Hundreds attend education reform hearing; some teachers feel left out of conversation
Eric Fink has the story Video by IdahoOnYourSide.comvideo
Around 250 teachers, administrators and parents gathered at the Statehouse Monday to sound off at an education reform public hearing in front of both House and Senate lawmakers.
Three months removed from voters electing to repeal the "Students Come First" laws, members of the House and Senate education committees looked to constituents for input as the next round of education debate talks begin. But, some teachers argue legislators don't want to listen to their concerns.
"The teachers are our labor force out there," teacher Chris Stokes said, "they are our battle lines, our front lines.
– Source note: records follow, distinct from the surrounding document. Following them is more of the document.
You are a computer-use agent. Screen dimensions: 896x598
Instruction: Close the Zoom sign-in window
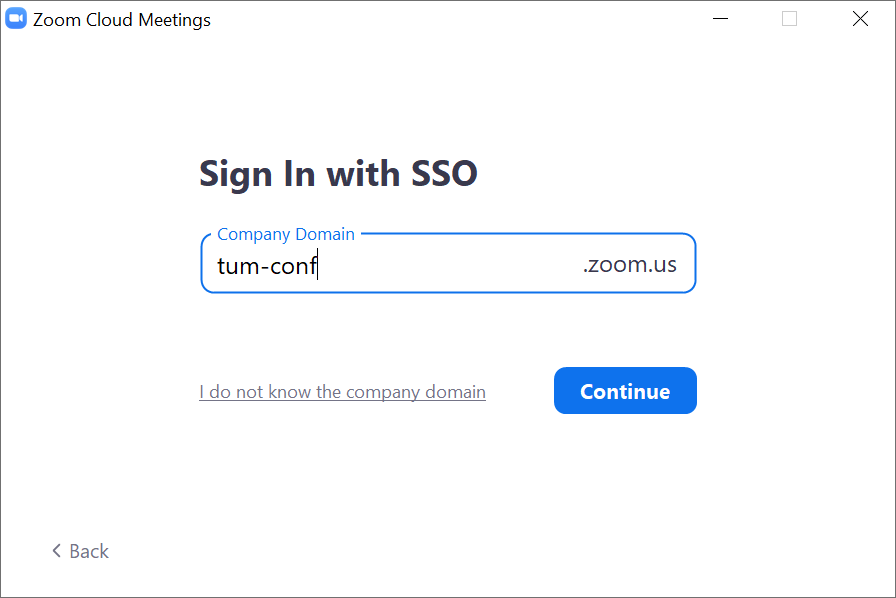[860, 19]

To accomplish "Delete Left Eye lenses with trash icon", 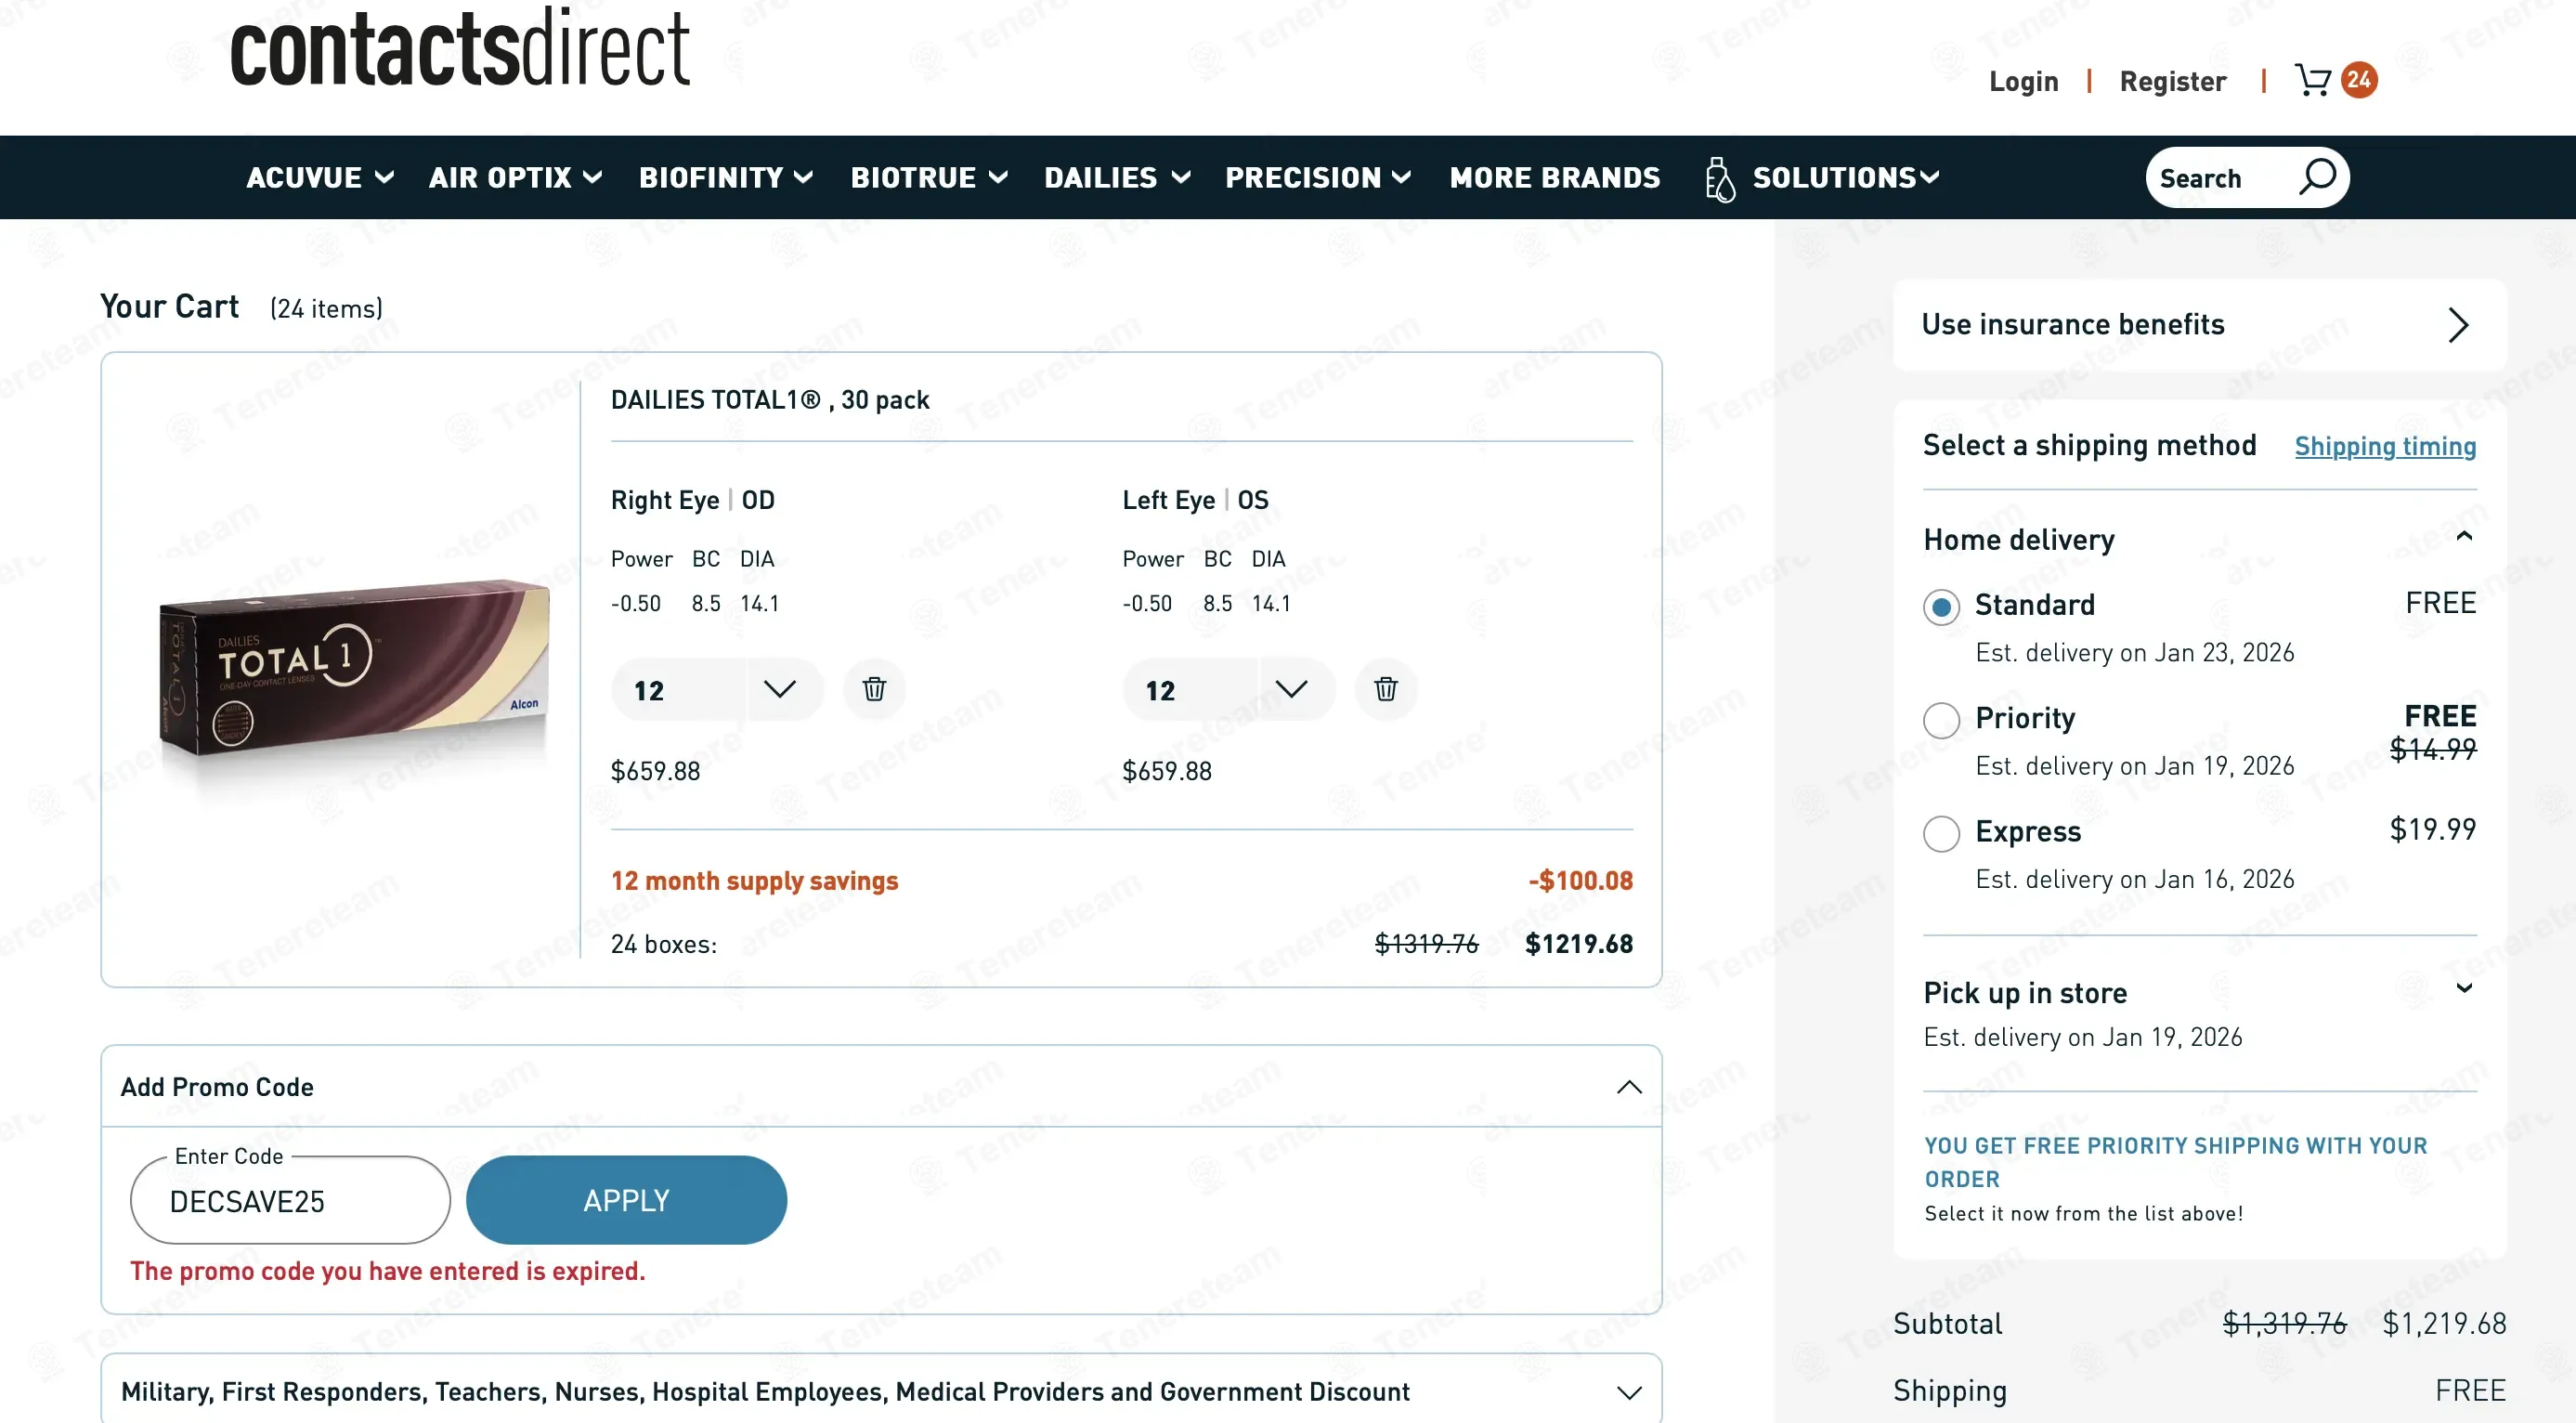I will pos(1385,689).

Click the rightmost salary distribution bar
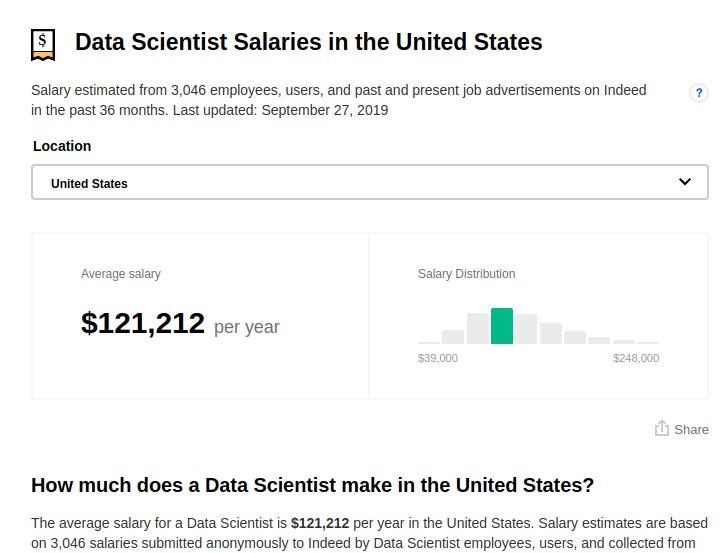click(x=648, y=342)
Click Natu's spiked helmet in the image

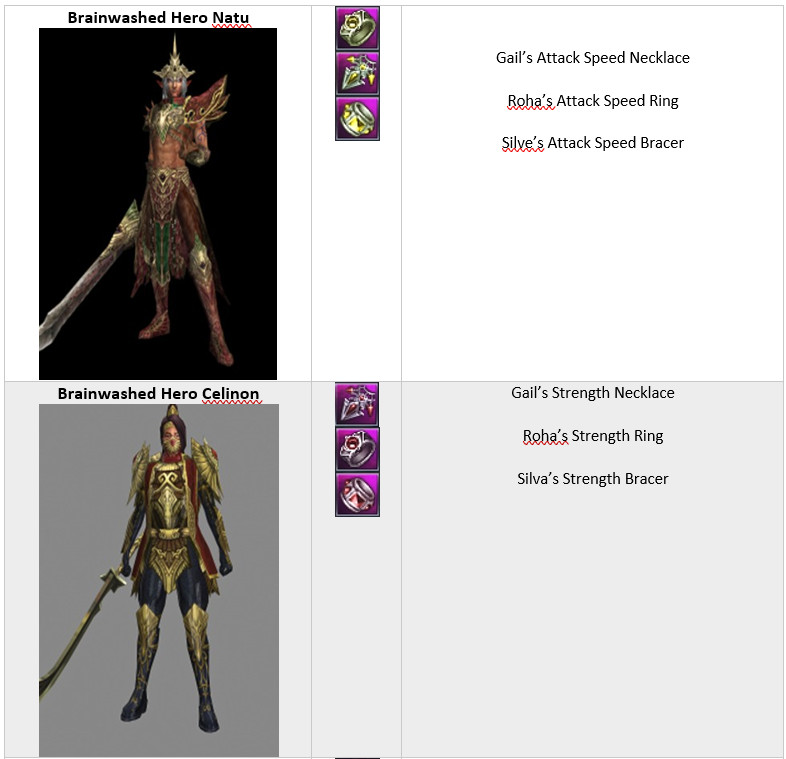pyautogui.click(x=174, y=63)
And, we can't keep undermining their efforts."
The Senate Education Committee voted to introduce several new reform laws touted by the Idaho School Board Association. The laws aim to restructure teachers collective bargaining rights. One piece of legislation would allow school boards to reduce teacher salaries.
Boise South Jr. High teacher, Kari Overall signed up to speak at the hearing, but never got the chance. Overall believes with the introduction of these bills, lawmakers are not taking into account the views held by a majority of her fellow teachers.
"Once again the voice of the people and the teachers is being ignored in the legislative process," Overall said. "It's frustrating for voters, frustrating for teachers and frustrating for the children of this state."